Di appartenere alla
categoria dei “nemici” di Berlusconi, noi, insegnanti della scuola
pubblica, ce ne eravamo accorti da tempo: almeno da quando, nel 2005,
scoprimmo che la scuola era stata inserita dal premier, ispirato dagli
irrinunciabili sondaggi, tra i luoghi del potere occulto organizzato
contro di lui. Ci trovammo dalla sera alla mattina in nobile compagnia,
insieme alla magistratura, le televisioni, l’università, i giornalisti.

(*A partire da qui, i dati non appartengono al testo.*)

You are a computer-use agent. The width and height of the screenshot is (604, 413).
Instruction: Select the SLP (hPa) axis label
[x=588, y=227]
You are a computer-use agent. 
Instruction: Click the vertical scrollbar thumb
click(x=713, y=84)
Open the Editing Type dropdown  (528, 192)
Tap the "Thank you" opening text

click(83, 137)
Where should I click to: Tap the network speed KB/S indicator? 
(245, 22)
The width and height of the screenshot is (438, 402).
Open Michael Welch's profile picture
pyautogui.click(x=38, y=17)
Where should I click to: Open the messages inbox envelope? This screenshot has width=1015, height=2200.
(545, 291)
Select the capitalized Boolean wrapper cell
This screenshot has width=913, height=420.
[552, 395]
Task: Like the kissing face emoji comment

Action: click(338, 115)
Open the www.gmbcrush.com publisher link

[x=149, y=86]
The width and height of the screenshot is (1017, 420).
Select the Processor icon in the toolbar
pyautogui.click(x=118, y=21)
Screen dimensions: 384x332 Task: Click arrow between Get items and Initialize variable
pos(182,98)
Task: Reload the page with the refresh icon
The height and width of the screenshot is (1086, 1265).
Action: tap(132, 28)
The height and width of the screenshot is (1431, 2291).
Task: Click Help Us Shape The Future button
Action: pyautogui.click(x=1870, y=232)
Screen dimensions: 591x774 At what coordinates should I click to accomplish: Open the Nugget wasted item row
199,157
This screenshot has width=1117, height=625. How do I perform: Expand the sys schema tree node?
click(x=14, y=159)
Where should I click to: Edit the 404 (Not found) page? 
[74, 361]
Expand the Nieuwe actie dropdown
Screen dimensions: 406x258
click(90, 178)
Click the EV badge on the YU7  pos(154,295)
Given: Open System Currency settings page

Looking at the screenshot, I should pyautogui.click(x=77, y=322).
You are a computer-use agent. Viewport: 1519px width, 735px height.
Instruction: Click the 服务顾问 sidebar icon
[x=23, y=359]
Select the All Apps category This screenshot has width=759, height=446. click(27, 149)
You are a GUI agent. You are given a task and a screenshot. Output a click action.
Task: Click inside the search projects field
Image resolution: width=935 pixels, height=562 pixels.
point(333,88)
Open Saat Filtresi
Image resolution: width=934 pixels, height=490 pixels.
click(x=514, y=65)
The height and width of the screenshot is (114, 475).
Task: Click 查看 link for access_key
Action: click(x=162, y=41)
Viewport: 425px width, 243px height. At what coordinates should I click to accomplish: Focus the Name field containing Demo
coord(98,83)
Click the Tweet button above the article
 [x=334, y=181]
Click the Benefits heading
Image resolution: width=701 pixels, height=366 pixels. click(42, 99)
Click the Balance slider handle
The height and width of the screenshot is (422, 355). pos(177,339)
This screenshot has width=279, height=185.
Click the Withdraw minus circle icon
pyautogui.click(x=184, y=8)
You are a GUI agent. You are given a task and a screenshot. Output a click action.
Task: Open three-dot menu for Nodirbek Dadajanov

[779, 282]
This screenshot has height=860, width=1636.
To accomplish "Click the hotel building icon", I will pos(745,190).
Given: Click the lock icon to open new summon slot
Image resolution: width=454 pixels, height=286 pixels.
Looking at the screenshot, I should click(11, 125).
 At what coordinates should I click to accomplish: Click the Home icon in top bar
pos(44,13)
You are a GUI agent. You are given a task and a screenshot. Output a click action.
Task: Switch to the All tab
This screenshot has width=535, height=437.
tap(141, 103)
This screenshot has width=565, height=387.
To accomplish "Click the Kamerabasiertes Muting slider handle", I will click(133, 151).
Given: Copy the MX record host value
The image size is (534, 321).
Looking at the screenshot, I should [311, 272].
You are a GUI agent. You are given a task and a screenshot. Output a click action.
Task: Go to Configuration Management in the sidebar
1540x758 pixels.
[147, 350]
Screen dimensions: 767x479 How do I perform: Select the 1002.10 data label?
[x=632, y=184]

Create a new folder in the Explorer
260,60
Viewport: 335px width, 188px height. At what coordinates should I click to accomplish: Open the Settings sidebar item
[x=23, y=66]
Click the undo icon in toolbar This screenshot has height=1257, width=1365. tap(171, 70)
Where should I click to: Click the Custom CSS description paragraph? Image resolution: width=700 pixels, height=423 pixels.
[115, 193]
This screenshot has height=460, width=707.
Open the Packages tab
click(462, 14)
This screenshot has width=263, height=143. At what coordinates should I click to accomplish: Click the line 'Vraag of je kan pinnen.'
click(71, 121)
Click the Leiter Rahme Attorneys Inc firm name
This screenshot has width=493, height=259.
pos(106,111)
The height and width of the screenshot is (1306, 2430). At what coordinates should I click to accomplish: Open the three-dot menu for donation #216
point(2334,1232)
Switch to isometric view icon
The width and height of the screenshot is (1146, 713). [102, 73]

Non sembra trascorso tanto tempo: anche senza andare tanto indietro,
chiunque abbia osservato, negli ultimi anni, pur con occhio distratto,
i provvedimenti adottati dall’attuale compagine governativa, le mosse
del magico trio Gelmini- Tremonti-Brunetta, nonpuò che concludere che
la scuola pubblica italiana, a Berlusconi e ai suoi fedelissimi, sta
decisamente
antipatica.
Un covo eversivo, abitato da una manica di fannulloni e
disfattisti, privi di autorevolezza e preoccupati solo di difendere se
stessi; contro questa scuola è stata imbastita una “riforma epocale”,
infarcita di parole d’ordine, come voti in condotta, essenzializzazione
dei tempi, privatizzazione, tagli allo spreco, saperi ridotti al minimo
sindacale, meritocrazia. Ma spicca nell’ultimo atto d’accusa una nota
di originalità: per una volta tanto, la scuola pubblica non è imputata
per quello che non fa, ma per ciò che fa! Gli insegnanti della scuola
pubblica – ha esternato il premier, davanti ad un’osannante platea di
cattolici riformisti (o forse contro-riformisti) - «inculcano valori
opposti a quelli della famiglia». Lo confesso…quando l’ho sentita,
questa cosa qui, mi sono inorgoglita. Perché mi piacerebbe - davvero-
essere in grado di contrastare l’idea della famiglia posseduta da
Berlusconi, mi farebbe sentire utile. E se io poi fossi in grado di
contrastare i (dis)valori di una famiglia cinica e individualista,
quella auspicata dai neoliberisti, che reagisce ridanciana al bunga
bunga,non condanna lo svilimento delle istituzioni e pensa che il
successo dei propri figli passi per il denaro e per l’esclusione dei
meno fortunati, mi sentirei un eroe! Sì, lo confesso, mi piacerebbe
molto. Peccato che non posso. E non posso…perché non ne ho il
tempo. E non ne ho il tempo perché mi hanno tagliato le ore. Perché mi
hanno riempito le classi con 30-35 alunni. Perché all’allievo disabile
hanno tolto l’insegnante di sostegno. Perché nelle ore a disposizione
sto a coprire le supplenze dei precari che sono stati sbattuti fuori. E
non ne ho il tempo perché appena finisce l’orario, fuggo a scuola del
mio bimbo, dove, tagliato il prolungamento orario, non c’è uno straccio
di maestro che possa inculcargli qualche valore contrario a me! non
dico che sarebbe cosa gradita, ma… Perciò, dico solo una cosa: grazie,
Presidente. Perché per qualche minuto, prima di intristirmi, sull’onda
della fantasia mi sono sentita di nuovo protagonista; di nuovo
depositaria di un’ idea della scuola che educa, non certo “inculca”, e
che non si vergogna di insegnare a ragionare.